_Activity:_ At the line containing "Voltar para página inicial (226, 374)", start repeating the entries exactly, and continue through the last line.

Stored data entries
------------------------

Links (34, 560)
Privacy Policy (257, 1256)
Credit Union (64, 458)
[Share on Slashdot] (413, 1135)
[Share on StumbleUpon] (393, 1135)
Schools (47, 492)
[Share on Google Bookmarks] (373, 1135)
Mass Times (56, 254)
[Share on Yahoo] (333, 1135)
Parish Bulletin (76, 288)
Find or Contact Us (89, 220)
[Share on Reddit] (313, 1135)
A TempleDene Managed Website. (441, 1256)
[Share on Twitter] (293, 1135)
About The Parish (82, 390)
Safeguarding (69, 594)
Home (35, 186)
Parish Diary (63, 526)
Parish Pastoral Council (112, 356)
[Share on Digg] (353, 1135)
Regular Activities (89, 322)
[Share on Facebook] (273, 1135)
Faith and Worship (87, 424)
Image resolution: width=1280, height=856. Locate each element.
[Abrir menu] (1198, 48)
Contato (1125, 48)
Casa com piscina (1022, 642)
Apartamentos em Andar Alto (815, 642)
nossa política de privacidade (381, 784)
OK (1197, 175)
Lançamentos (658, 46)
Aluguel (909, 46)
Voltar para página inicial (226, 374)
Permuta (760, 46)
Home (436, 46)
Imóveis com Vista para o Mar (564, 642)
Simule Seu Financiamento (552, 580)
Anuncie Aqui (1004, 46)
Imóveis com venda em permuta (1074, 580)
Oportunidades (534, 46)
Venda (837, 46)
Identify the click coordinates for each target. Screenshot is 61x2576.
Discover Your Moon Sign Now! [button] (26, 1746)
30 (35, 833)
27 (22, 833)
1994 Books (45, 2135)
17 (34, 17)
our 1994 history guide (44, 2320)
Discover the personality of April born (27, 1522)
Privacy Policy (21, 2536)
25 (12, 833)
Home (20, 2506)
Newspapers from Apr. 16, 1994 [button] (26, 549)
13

------------------------

_Exercise answer:_
Voltar para página inicial (226, 374)
Permuta (760, 46)
Home (436, 46)
Imóveis com Vista para o Mar (564, 642)
Simule Seu Financiamento (552, 580)
Anuncie Aqui (1004, 46)
Imóveis com venda em permuta (1074, 580)
Oportunidades (534, 46)
Venda (837, 46)
Identify the click coordinates for each target. Screenshot is 61x2576.
Discover Your Moon Sign Now! [button] (26, 1746)
30 (35, 833)
27 (22, 833)
1994 Books (45, 2135)
17 (34, 17)
our 1994 history guide (44, 2320)
Discover the personality of April born (27, 1522)
Privacy Policy (21, 2536)
25 (12, 833)
Home (20, 2506)
Newspapers from Apr. 16, 1994 [button] (26, 549)
13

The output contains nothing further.